Records for this task:
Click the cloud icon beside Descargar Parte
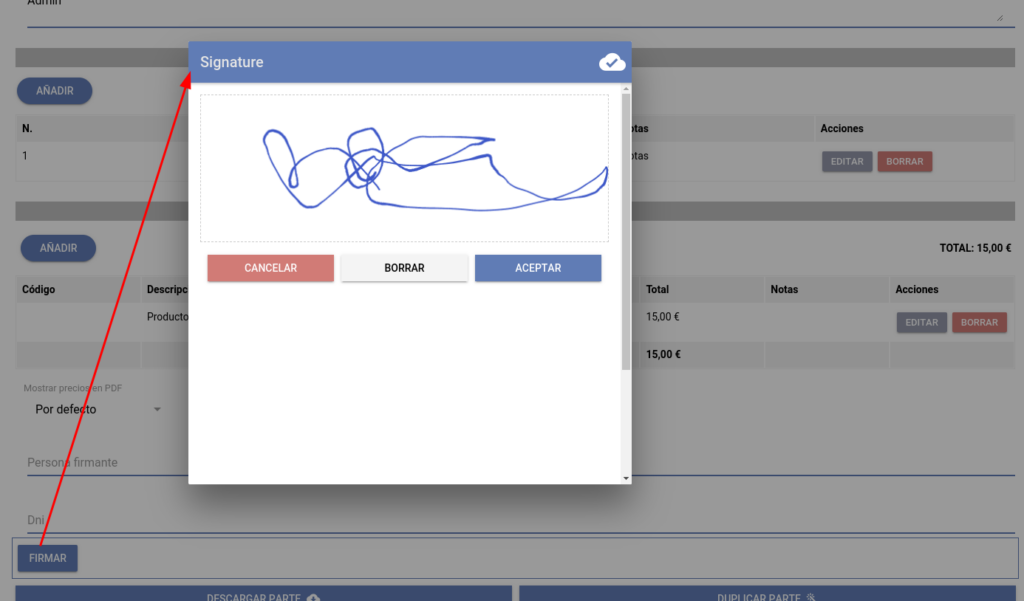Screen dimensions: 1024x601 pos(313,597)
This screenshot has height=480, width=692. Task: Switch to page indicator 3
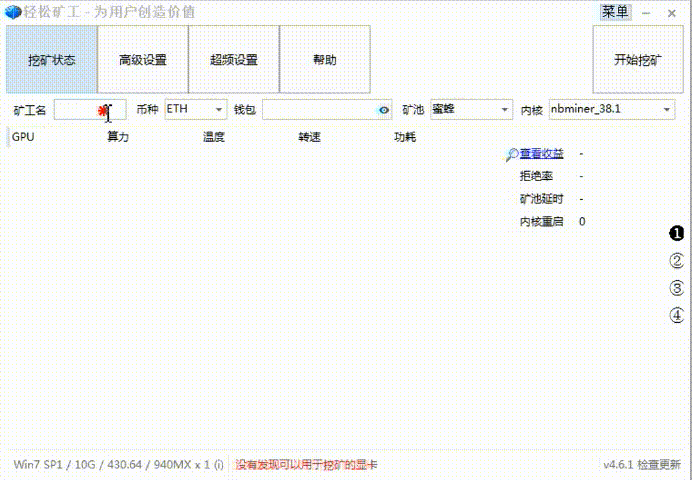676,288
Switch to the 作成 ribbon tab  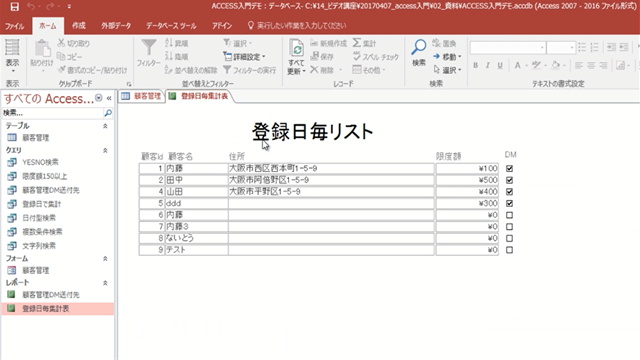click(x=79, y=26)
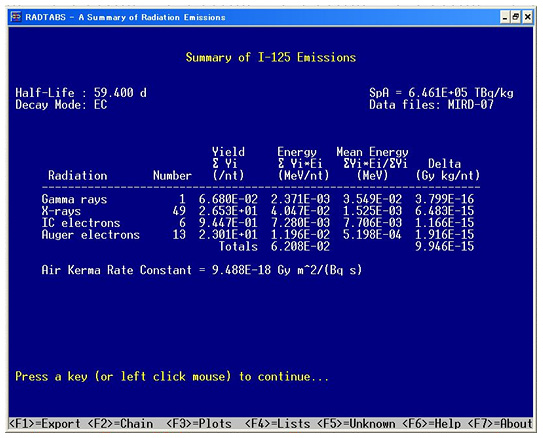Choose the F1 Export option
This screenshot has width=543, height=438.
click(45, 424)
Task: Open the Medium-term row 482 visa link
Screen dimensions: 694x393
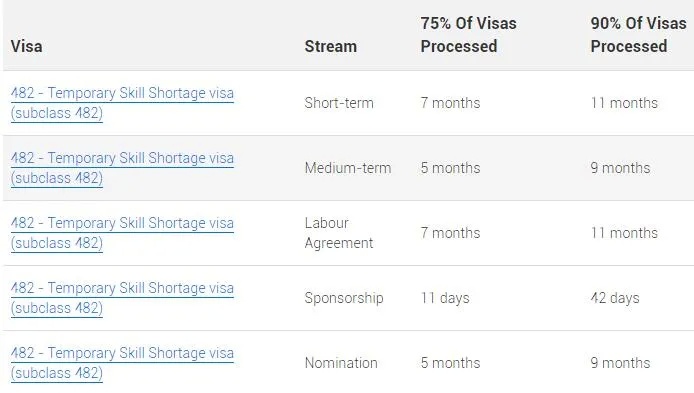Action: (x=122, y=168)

* * *

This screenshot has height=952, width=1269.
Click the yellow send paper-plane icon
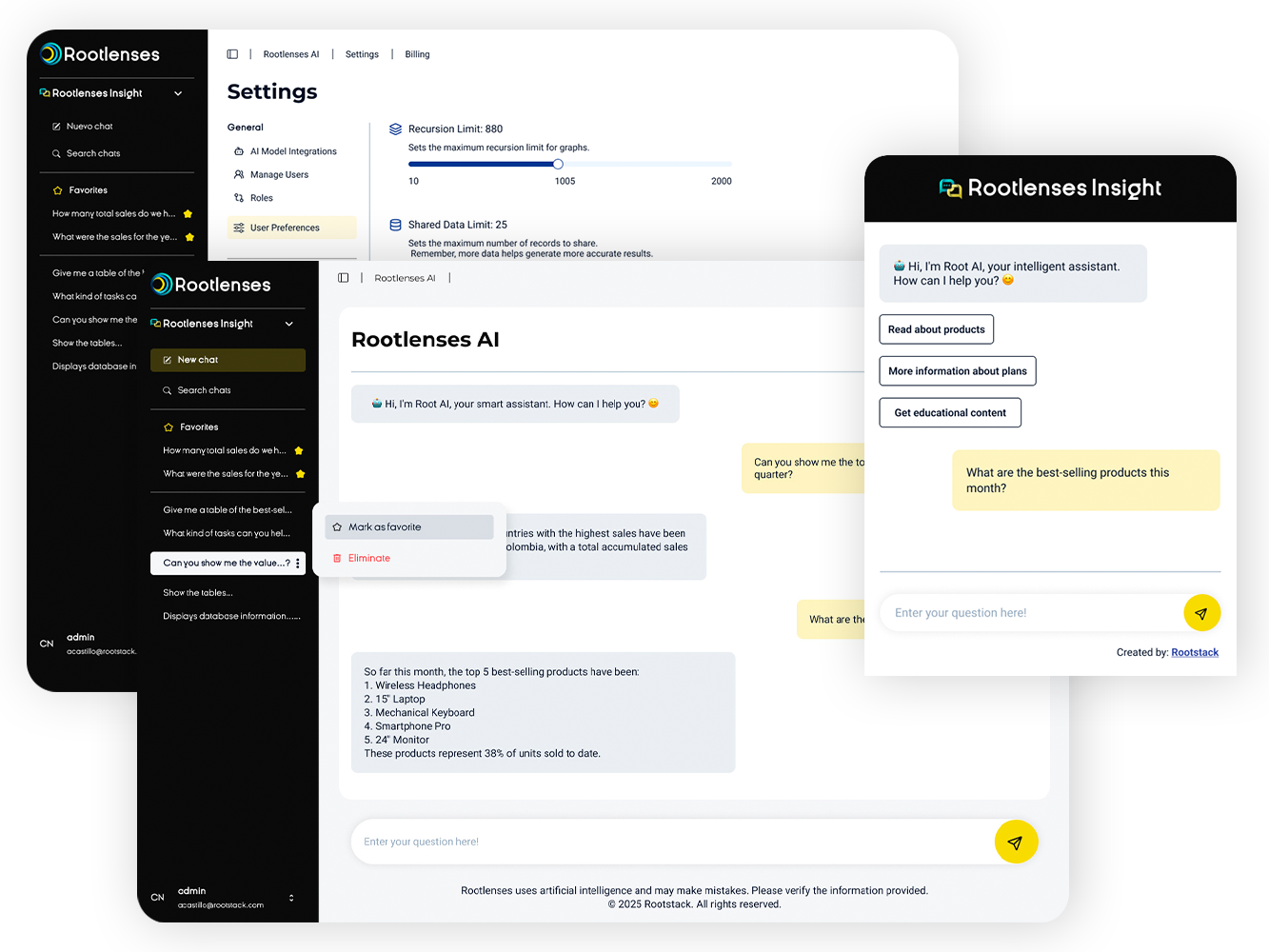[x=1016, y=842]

Requirements:
Convert the listing from the line with "Task: Open the Medium-term row 482 visa link" up to and including the line with "Action: (x=122, y=168)" into a two-column CSV with columns named request and answer. Give one row per request, put each value in a single quoted field with line breaks replaced by spaces, and omit the pictures.

Final answer:
request,answer
"Task: Open the Medium-term row 482 visa link Screen dimensions: 694x393","Action: (x=122, y=168)"